We are aware of several limitations. First, treatment priority as adjudicated by two independent attending physicians at ED discharge is not a “hard” endpoint and may be subject to variation due to different levels of experience of physicians. In anticipation of this limitation, we have developed guidelines to standardize adjudication based on previous research in this field [42]. We therefore used triage priority as a secondary endpoint and also focused on other more objective endpoints (i.e., mortality, ICU admission). Second, physicians and nurses were not blinded to the triage scores and thus may adapt their priority recommendation accordingly. This may overestimate the performance of the triage scoring systems. Third, we only focused on three markers based on their performance in previous research, but other markers such as lactate or C-reactive protein (CRP) may also show benefit for early patient triage [43]. Fourth, within this observational cohort, we are not able to demonstrate whether improved triage of patients translates into better management and improved outcomes; for this reason, a randomized controlled trial ultimately testing this hypothesis needs to be done.
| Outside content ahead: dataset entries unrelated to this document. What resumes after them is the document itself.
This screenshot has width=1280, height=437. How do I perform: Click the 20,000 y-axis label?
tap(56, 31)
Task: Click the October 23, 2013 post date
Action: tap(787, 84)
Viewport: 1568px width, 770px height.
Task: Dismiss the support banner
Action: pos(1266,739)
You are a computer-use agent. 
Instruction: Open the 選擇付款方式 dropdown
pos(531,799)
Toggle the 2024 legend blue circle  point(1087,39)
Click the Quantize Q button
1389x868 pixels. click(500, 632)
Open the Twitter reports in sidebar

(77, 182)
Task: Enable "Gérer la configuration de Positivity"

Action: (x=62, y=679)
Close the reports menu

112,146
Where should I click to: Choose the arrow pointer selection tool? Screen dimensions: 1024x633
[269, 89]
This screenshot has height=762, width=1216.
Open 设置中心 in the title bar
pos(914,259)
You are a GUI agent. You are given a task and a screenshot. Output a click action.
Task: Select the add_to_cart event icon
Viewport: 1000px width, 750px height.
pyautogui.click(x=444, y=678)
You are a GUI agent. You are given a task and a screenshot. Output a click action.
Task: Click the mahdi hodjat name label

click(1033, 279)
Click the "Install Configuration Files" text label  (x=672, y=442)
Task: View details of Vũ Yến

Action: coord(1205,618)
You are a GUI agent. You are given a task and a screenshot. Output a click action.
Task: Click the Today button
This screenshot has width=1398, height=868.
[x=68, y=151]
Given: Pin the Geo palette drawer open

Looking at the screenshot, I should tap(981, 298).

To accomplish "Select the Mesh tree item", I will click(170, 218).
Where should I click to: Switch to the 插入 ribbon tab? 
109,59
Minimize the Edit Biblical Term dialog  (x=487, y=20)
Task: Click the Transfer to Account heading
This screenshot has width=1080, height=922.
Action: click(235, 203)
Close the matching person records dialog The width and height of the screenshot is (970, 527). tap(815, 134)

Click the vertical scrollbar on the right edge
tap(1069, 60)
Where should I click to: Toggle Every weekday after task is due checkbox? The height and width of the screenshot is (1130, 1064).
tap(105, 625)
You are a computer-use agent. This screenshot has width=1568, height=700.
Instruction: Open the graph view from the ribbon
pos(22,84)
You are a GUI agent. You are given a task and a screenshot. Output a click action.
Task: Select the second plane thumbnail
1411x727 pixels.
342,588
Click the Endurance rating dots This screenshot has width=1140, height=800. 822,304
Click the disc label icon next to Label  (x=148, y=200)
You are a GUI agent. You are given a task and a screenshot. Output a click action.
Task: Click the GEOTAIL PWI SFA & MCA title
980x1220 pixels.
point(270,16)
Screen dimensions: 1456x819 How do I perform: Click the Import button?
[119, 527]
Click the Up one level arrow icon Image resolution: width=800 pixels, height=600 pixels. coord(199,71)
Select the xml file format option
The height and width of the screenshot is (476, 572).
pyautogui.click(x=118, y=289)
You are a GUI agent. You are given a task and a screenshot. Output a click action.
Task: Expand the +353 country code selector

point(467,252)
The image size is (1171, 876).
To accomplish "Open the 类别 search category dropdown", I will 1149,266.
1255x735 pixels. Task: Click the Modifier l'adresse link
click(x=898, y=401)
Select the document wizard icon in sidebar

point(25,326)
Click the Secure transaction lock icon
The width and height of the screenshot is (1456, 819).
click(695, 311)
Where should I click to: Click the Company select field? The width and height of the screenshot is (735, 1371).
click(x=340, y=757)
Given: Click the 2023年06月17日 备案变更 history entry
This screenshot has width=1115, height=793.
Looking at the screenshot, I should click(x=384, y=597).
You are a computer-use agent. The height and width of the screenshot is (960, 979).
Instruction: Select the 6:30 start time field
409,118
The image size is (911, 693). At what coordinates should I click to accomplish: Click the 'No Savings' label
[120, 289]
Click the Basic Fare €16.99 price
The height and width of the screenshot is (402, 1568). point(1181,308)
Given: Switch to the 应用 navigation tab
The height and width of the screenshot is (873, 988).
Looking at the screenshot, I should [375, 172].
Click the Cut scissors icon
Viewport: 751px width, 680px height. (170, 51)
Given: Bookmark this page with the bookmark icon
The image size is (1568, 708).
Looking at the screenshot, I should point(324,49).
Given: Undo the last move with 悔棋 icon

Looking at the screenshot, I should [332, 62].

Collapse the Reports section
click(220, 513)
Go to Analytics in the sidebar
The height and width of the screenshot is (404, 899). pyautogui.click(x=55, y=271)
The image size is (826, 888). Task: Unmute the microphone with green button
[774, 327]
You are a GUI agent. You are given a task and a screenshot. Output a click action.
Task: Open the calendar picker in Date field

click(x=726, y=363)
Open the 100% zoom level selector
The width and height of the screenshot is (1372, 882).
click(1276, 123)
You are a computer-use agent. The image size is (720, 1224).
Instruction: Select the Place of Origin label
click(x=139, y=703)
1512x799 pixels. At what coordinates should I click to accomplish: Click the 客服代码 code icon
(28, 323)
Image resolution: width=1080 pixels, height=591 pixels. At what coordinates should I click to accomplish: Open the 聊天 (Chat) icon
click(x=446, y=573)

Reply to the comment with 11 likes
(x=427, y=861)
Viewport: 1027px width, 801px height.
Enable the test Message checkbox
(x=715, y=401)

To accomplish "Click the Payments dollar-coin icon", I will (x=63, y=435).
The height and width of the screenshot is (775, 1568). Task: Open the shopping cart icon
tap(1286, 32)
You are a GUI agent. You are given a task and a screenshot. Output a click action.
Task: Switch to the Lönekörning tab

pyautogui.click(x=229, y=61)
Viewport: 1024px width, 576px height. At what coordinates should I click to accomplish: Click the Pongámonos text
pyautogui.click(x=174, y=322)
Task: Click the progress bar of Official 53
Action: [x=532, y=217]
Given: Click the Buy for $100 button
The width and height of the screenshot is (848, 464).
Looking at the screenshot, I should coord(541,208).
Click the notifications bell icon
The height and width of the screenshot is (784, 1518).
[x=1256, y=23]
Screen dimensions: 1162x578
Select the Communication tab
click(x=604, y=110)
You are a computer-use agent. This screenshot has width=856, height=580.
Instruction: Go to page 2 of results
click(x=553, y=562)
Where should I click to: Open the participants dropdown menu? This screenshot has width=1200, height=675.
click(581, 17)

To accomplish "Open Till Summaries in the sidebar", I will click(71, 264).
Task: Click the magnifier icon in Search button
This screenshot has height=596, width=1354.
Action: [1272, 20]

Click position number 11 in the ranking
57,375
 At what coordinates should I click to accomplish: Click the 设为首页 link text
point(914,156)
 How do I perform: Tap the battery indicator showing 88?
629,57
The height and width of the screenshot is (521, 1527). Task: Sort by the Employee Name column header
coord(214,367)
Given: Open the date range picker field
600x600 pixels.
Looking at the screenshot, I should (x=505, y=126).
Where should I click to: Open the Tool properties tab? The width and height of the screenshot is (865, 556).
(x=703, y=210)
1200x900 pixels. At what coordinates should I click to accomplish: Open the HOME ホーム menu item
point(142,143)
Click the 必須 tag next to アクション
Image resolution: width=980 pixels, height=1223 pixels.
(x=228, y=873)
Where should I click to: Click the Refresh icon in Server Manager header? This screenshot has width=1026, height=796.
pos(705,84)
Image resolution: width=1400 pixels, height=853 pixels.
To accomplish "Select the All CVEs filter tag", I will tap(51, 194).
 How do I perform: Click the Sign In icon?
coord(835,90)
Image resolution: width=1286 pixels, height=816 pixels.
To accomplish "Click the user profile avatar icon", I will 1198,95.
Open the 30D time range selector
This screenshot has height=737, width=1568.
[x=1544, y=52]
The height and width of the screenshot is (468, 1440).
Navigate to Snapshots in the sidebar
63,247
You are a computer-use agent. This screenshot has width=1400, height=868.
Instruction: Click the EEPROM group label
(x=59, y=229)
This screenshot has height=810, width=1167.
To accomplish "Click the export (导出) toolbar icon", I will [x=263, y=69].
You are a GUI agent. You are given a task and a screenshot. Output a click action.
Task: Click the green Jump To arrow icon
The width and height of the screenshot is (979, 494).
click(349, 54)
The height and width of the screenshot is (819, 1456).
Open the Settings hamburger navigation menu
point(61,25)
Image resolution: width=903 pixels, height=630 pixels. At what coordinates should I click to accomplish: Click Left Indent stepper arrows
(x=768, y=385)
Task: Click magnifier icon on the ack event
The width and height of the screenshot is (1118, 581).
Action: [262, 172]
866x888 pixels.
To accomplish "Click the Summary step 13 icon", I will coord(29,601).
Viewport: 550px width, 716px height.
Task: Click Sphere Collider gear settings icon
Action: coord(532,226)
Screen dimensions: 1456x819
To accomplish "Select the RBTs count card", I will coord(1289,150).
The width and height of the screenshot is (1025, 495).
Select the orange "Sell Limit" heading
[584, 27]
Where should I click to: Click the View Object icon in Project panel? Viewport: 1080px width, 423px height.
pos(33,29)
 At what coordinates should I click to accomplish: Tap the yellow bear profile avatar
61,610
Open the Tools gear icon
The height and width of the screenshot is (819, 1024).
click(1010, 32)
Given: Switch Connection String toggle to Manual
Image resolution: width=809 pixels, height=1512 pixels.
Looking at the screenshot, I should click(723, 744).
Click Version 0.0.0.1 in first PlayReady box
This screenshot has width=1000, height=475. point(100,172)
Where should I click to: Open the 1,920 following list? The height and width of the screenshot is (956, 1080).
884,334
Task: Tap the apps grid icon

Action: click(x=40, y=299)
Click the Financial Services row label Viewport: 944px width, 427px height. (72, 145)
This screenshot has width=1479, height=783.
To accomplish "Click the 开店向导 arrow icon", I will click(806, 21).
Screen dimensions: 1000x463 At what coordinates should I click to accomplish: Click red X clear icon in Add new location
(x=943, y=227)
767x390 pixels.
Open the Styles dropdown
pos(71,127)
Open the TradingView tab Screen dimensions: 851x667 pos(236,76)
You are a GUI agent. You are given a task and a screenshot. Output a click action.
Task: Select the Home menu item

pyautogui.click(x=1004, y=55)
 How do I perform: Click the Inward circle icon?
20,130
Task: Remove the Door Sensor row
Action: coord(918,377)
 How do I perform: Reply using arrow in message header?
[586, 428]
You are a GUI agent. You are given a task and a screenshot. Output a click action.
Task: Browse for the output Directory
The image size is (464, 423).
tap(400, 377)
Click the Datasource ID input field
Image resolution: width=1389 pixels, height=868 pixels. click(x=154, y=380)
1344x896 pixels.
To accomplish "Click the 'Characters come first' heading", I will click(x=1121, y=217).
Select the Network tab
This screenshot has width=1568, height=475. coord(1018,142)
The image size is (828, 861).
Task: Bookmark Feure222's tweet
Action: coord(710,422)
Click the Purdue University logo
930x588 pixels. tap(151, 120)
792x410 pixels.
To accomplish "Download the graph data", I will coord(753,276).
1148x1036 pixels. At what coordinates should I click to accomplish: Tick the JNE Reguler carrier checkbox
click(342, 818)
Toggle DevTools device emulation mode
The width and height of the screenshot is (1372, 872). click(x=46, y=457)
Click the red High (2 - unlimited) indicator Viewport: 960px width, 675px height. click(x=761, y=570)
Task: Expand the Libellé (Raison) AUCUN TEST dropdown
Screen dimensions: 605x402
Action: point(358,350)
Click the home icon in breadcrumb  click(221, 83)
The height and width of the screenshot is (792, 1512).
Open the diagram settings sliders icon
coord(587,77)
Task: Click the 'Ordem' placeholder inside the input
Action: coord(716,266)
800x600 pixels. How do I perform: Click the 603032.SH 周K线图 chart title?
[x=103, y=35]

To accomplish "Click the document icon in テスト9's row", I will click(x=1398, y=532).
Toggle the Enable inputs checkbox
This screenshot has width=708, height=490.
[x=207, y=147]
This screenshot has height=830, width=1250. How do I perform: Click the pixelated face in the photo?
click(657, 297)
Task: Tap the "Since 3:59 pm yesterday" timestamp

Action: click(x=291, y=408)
While most prognostic blood markers (including ProADM) are now commercially available within 1 to 3 hours, faster point-of-care tests are currently being developed that will enable measurement of markers within minutes, similar to a glucose measurement [44]. This will further improve bedside use of these markers in future trials. Finally, due to differences in health care systems and logistics at the ED, the cohorts were somewhat heterogeneous in the participating centers with differences in rates of adverse outcomes and outpatient treatment (e.g., outpatient rate in the Swiss 19.8 %, French: 61.6 % and US center: 0 %). However, the robust results when looking at the prognostic accuracy of markers among the different centers is reassuring and may validate the findings for these different health care settings.
Conclusions
In conclusion, combination of clinical information at ED admission with results of blood biomarkers allows early risk stratification in individual patients. The potential of early triage to improve patient flow, treatment times, medical outcomes and costs needs to be assessed in a randomized interventional trial. In light of the current discussion about limited health care resources, such a trial will have high relevance for our health care system.
Key messages
This large international emergency department study found a high prognostic accuracy of initially measured biomarkers for prediction of adverse outcome and high treatment priority
Biomarkers improved statistical models, including comprehensive clinical information as well as triage risk scores
The best biomarker was ProADM, particularly for mortality prediction
Biomarker-enhanced patient triage in the emergency department has the potential to improve early patient management, patient flow and maybe also reduce adverse outcomes
Acknowledgements
This multidisciplinary and interprofessional trial was only possible in close collaboration of social services (Anja Keller, Regina Schmid), the nursing department (Susanne Schirlo, Petra Tobias), the central laboratory (Martha Kaeslin, Renate Hunziker), medical controlling (Juergen Froehlich, Thomas Holler, Christoph Reemts), IT (Roger Wohler, Kurt Amstad, Ralph Dahnke, Sabine Storost) of the Kantonsspital Aarau, Clinical Trial Unit (CTU), University Hospital Basel (Thomas Fabbro, Guido Stirnimann, Patrick Simon), the department of Health Economics of the University of Basel (Stefan Felder, Timo Tondelli), as well as all participating patients, nurses and physicians.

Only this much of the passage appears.